George Simon wanted the Ryde City Council to debate the issue of beauty pageants but his efforts were unsuccessful and his fellow councillors were unimpressed.
“I’ve been called a nit-wit, a wanker and a galut,” the ALP member and Ryde councillor told Women’s Agenda. “It’s fascinating that a group of mostly male councillors decided to throw mud and name-call rather than show any willingness to tackle the issue head on. The issue being gender and gender equality and the role men play in that.”
Last night Ryde City Council rejected a call to cut its association with two pageant contests for teenagers and young women after Simon argued that they are ‘archaic’ and promote a demeaning message amongst young girls. “Beauty pageants are archaic and send all the wrong messages” Simon said. “Girls and young women can achieve so much more than just looking good enough to be given a tiara.”
Simon proposed the motion to debate the Council’s support for beauty pageants after reading – week after week – stories in the local paper about the competitions. “What hit home for me was the idea that council is giving credibility to these competitions that it shouldn’t have. It just reinforces unnecessary stereotypes about what women can and should aspire to,” he said. “There are serious issues here around media creating unrealistic perceptions of body image and the impact it has on girls and young women in particular. That was the debate I was really trying to have.”
It wasn’t the debate he got.
Both the Miss Eastwood Granny Smith Festival Queen Quest, open to women age 16 and over, and the Gladesville ‘Teen Queen’ contest, for women age 13 to 19 will continue to enjoy the council’s support. Last month’s Granny Smith pageant was attended by Ryde’s mayor and federal and state MPs John Alexander and Victor Dominello.
Pageant organiser, John Booth, (who is also the proprietor of The Weekly Times- a local newspaper famous for its outspoken campaigning style and recent appearance at an ICAC enquiry) said contestants are not judged on their appearance, but on responses to questions about local knowledge, ambition and community involvement.
“Beauty does not come into it – but we don’t penalise them for being beautiful either,” says Booth. “They’re trying to make it out as disparaging to women but it’s politically correct rubbish. There’s no swimsuit competition and most judges are women.”
But can these pageants actually be a positive platform to build a career?
Emma Watkins, also known as the Yellow Wiggle, thinks so. Ryde City Council has run these pageants for 30 years and several famous names have emerged as prior festival queens, with Watkins being one who won not one but 2 pageants, in both 2005 and 2009.

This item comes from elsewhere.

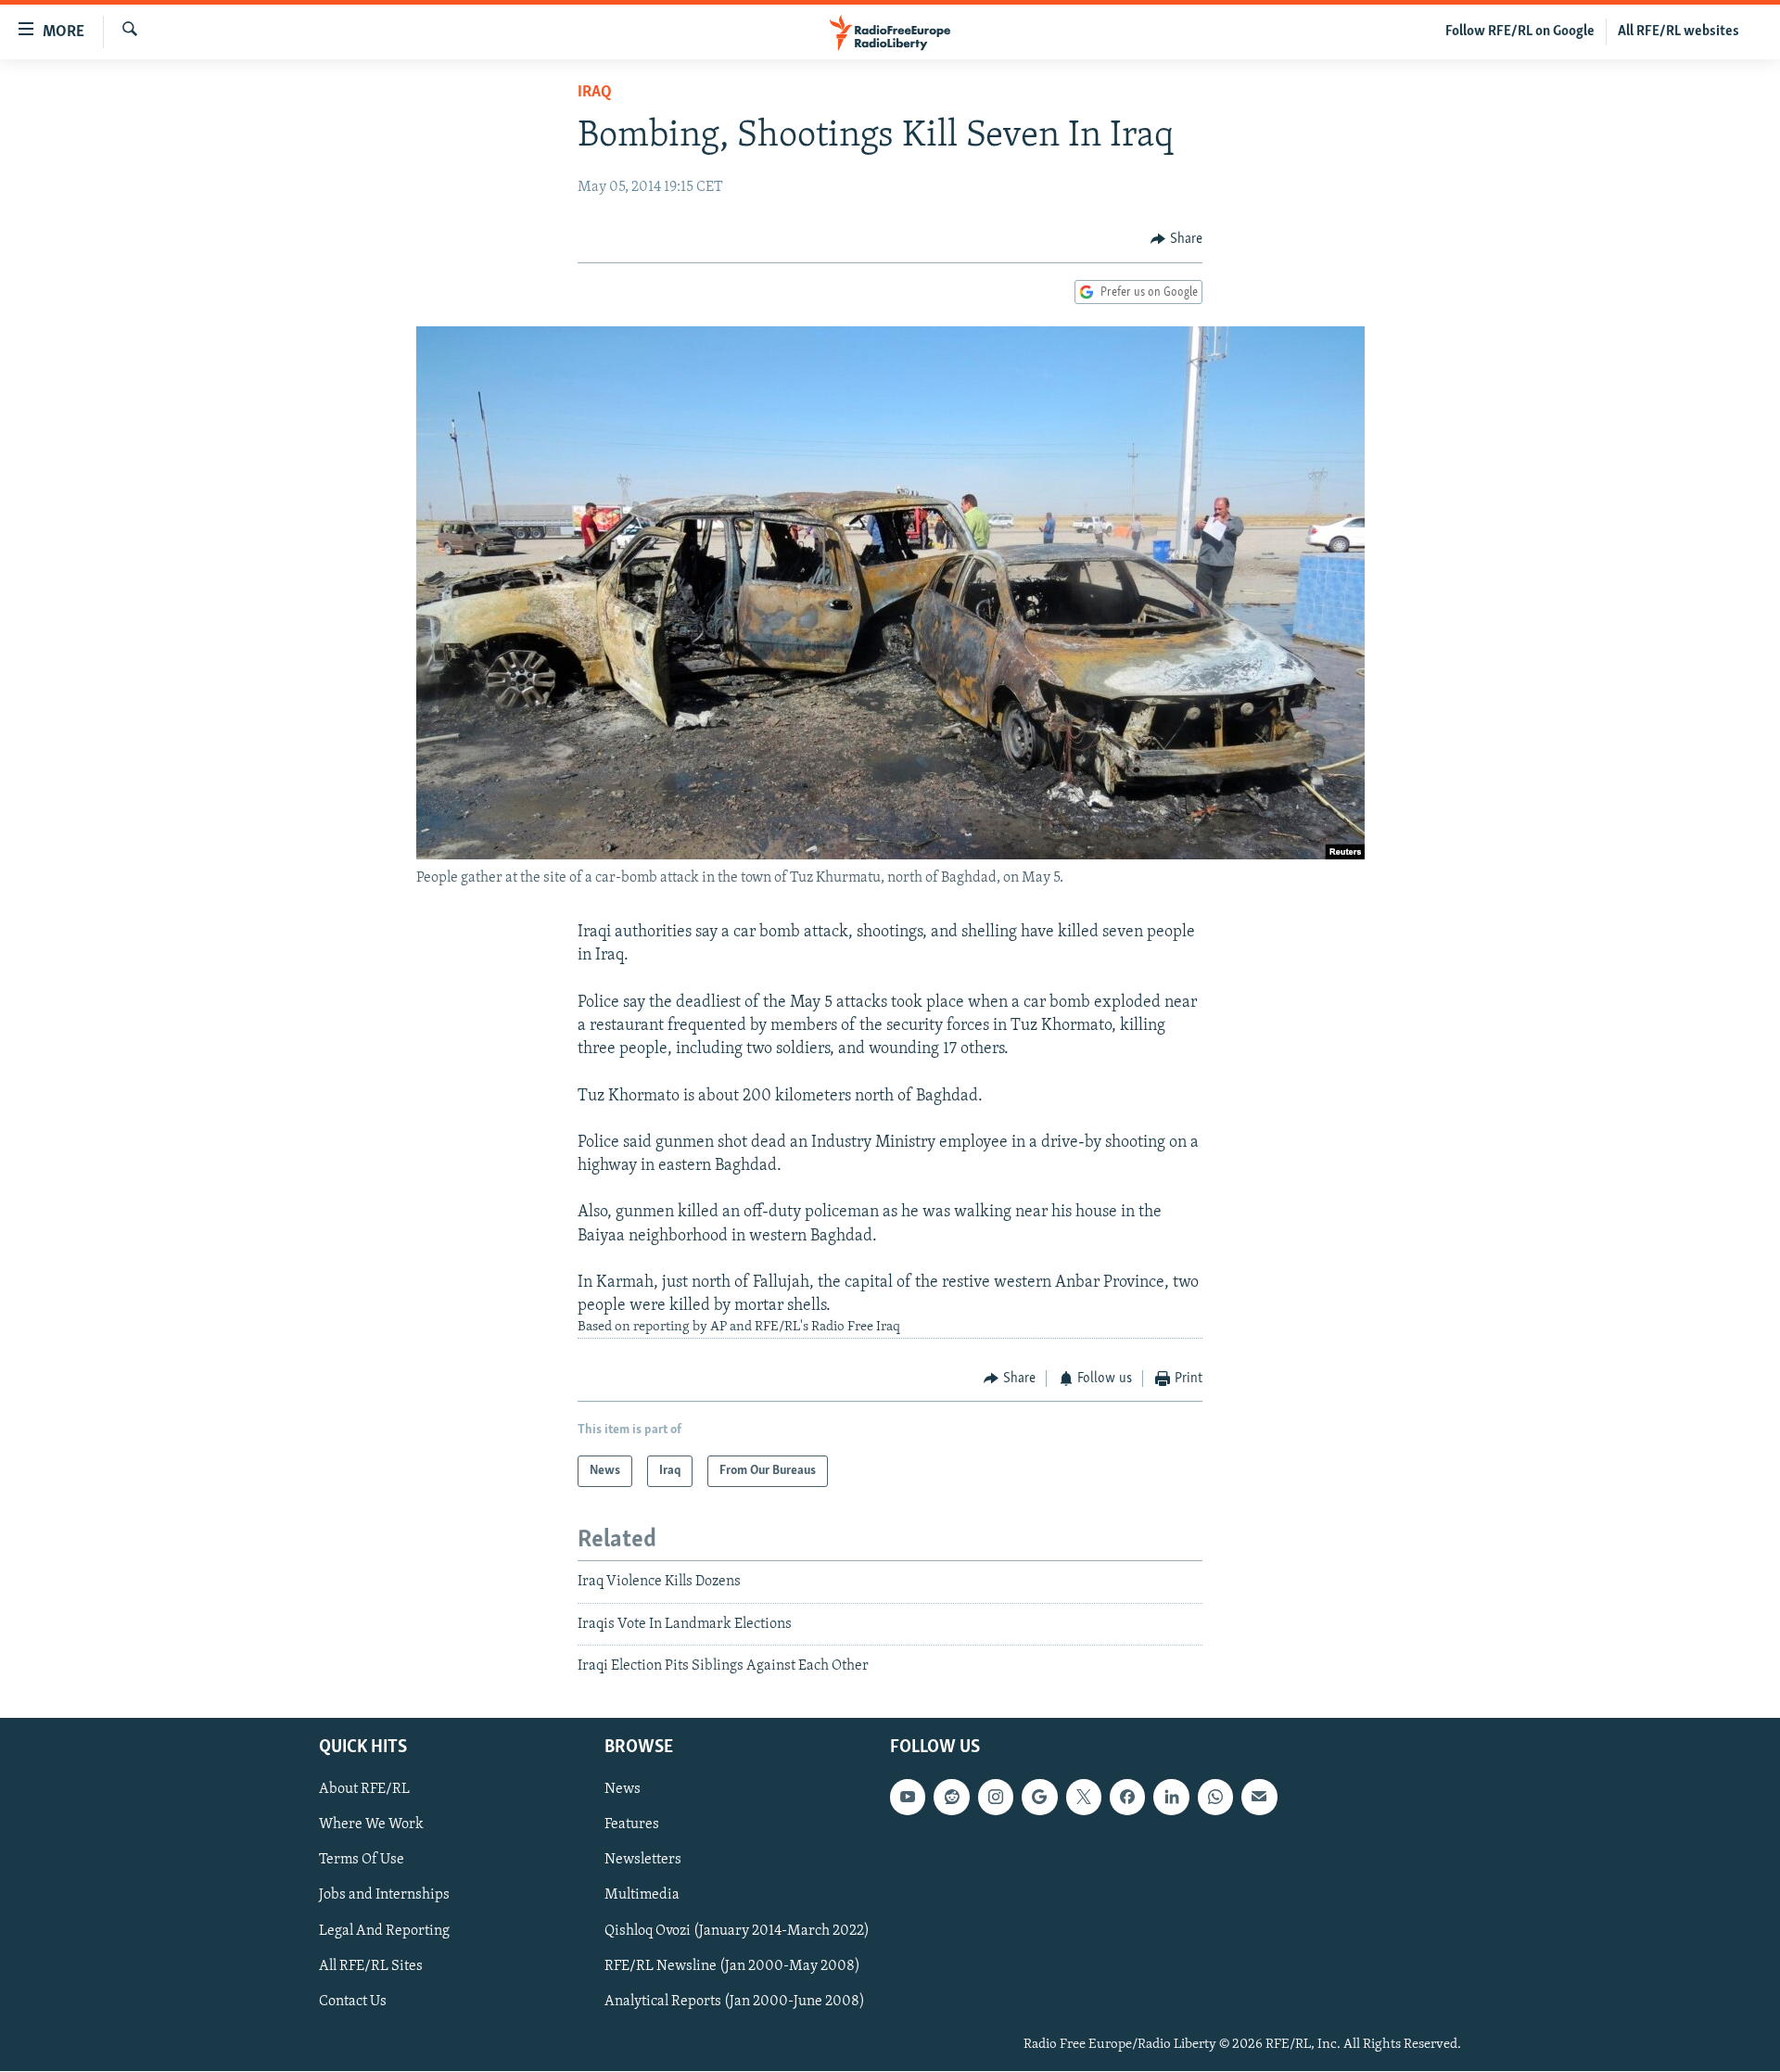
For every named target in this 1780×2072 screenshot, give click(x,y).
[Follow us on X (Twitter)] (1083, 1797)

Watkins said that winning is more focused on community involvement than beauty.
“As a little girl I just aspired to be a Granny Smith Festival Queen,” said Watkins, now age 25. “[Judging is] definitely all about contestants’ involvement in the community.
Watkins says that the pageant improved her self-confidence, instead of the popular belief that it is harmful for young girls self esteem: “Winning improved my confidence and pubic speaking and self-esteem in the middle of those teenage years.”
What about other celebrities such as Jennifer Hawkins, Erin Mcnaught and Jesinta Campbell, whose careers blossomed after competing in the Miss Universe Pageant.
16 year old, Tamara Jones, winner of Miss Eastwood 2011, wrote: “The role in no way was a beauty pageant…While the crown and sash might be glamorous having my voice heard by local government, participate in radio discussions of current affairs, raising funds for local charities, supporting members involved in the community and inspiring female leadership has been priceless.”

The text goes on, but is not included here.